Cada día que pasa, el castigo por el castigo pierde terreno, y frente a esta vieja idea (mal por mal) se alza la nueva tendencia de justificar el castigo en nombre de la defensa social y con el objeto de procurar la utilización de los delincuentes. ¿Qué importa recluir en una prisión al reo, si se sabe que al librársele está tan en peligro de cometer delitos como al entrar? Por otra parte, ¡qué inmenso beneficio resultaría para la sociedad, de la conversión de las energías criminales en honradas! El ánimo, el valor, la paciencia, la fuerza de voluntad… empleados en los crímenes ¡qué maravillosas obras producirían si se encauzaran hacia la honradez!.

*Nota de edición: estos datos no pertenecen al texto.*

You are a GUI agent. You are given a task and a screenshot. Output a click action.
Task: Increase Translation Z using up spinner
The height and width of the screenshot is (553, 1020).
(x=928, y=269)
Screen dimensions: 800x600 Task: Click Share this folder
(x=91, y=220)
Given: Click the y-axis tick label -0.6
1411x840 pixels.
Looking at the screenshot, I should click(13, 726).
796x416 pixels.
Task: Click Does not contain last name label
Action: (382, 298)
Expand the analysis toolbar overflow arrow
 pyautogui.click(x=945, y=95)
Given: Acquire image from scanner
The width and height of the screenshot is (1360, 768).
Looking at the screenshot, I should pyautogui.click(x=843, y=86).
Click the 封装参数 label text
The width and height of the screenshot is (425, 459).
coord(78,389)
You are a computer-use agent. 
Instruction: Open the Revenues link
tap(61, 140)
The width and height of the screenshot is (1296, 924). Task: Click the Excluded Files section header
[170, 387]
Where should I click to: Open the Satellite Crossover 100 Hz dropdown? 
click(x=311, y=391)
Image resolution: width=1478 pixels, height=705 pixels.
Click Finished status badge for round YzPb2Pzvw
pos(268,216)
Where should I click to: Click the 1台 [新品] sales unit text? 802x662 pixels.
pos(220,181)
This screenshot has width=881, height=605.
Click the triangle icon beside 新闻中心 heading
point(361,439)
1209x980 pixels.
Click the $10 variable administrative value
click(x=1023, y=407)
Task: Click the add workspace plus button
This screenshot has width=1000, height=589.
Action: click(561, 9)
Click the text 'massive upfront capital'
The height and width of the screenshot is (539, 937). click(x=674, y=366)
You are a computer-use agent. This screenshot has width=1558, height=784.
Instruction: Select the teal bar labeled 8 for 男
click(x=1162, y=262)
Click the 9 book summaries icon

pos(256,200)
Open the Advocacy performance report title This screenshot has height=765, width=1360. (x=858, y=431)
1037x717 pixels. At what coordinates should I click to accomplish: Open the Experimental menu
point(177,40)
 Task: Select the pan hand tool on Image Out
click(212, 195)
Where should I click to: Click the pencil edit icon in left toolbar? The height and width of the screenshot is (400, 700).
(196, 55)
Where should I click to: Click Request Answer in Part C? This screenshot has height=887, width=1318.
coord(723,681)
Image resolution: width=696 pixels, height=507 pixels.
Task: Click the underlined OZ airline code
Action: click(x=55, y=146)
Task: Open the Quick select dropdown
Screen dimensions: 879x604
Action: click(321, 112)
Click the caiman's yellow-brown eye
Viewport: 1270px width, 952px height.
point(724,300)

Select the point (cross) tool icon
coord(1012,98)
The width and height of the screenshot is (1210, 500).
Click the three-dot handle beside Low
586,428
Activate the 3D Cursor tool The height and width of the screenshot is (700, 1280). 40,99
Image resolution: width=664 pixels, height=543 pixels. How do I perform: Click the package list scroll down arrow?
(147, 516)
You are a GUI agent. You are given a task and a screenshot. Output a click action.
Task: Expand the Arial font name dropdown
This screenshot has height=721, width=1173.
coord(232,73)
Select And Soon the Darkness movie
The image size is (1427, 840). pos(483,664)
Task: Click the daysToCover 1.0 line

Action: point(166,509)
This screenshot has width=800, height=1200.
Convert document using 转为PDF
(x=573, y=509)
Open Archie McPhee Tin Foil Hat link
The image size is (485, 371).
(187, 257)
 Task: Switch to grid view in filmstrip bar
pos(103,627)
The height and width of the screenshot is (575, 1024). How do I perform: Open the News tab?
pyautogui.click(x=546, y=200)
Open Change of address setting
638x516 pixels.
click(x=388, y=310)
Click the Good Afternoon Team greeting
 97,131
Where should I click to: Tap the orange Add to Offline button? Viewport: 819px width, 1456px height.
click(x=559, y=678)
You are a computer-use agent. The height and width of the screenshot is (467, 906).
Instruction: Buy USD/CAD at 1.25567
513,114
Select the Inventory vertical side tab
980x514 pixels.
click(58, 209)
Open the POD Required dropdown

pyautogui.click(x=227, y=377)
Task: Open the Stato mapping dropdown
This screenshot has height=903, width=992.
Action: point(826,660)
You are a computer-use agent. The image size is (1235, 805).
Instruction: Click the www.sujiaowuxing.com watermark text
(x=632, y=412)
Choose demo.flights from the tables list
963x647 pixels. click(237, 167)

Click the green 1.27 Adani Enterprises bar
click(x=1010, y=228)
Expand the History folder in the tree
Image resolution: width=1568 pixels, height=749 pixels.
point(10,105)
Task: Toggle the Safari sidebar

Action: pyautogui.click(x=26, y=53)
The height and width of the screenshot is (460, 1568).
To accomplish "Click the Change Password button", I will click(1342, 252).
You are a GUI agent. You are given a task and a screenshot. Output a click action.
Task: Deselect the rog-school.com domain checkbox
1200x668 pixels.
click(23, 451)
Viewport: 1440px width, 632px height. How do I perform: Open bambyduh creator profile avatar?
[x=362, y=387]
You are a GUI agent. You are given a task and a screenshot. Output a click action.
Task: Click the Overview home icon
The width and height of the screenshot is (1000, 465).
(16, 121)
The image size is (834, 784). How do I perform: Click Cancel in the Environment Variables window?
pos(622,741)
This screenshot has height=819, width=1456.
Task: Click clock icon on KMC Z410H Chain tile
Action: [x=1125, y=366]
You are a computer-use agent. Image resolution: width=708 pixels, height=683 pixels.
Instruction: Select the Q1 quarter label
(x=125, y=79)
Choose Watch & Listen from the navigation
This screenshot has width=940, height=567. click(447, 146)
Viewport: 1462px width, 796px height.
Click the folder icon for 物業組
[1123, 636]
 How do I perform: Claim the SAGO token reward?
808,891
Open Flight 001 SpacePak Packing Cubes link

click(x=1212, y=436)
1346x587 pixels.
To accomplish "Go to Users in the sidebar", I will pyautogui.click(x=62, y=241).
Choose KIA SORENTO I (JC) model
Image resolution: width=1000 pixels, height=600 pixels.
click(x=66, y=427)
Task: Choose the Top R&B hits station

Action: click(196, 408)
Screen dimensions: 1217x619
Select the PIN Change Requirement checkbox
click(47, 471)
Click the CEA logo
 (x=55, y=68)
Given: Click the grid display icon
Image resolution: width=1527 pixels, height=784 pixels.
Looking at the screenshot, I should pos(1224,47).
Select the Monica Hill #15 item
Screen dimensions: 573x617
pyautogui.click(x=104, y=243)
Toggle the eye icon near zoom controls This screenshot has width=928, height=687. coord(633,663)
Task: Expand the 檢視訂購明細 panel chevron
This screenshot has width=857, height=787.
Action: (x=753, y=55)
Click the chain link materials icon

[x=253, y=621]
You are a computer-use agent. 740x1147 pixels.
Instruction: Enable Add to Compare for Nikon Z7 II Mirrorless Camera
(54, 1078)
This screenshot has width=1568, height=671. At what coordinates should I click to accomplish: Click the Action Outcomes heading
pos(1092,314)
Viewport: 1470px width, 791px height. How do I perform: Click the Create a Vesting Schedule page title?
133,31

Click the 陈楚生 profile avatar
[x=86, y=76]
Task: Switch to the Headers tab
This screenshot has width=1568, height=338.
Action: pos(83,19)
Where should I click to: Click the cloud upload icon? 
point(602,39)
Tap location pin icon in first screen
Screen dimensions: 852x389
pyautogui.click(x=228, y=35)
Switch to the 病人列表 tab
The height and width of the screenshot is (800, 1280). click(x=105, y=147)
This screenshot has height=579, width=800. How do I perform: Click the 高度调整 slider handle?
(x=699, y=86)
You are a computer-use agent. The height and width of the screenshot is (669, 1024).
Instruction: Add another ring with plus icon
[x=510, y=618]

¿Cómo conseguirlo? Por la educación penitenciaria. El delincuente que trabaja, que recibe una constante instrucción moral y que vive higiénicamente, ha adquirido en la prisión hábitos que con poco esfuerzo conservará, cuando vuelva a la libertad. El que vive én la ociosidad,aprendiendo las fechorías de sus compañeros de reclusión (más admirados cuanto más perversos) y habitando cuadras míseras e infectas, al verse libre volverá sin dificultad a su antiguo modo de existencia.
En España y particularmente en Andalucía, el problema penitenciario no ha de resolverse orientándose hacia la arquitectura celular, costosa e inútil, sino tendiendo a la colonización agrícola. Los dos o tres centenares de reclusos que ocupan el patio y varias míseras cuadras (dormitorios) de la cárcel de Córdoba, costando al Estado y a la provincia una elevada cantidad en manutención y custodia y envilenciéndose con el contacto de sus mutuas impurezas, podrían aspirar a una vida libre, fecunda y honrada si cada día recibiesen la caricia del sol trabajando la feraz tierra de los campos andaluces.
Muy fácil sería de conseguir. Un destacamento penal –que autoriza nuestra legislación– saldría de la prisión de Córdoba para construir lo más indispensable de la colonia agrícola; y una vez edificado esto, se trasladaría lá población penal, que concluiría la obra.
Así la reforma penitenciaria daría un nuevo paso; el Alcázar real de Córdoba se destinaría a objeto más adecuado que lo está; las corporaciones públicas obtendrían ingresos de la colonia, y se habría actuado la hermosa frase francesa: «la redención de la tierra por el hombre y del hombre por la tierra».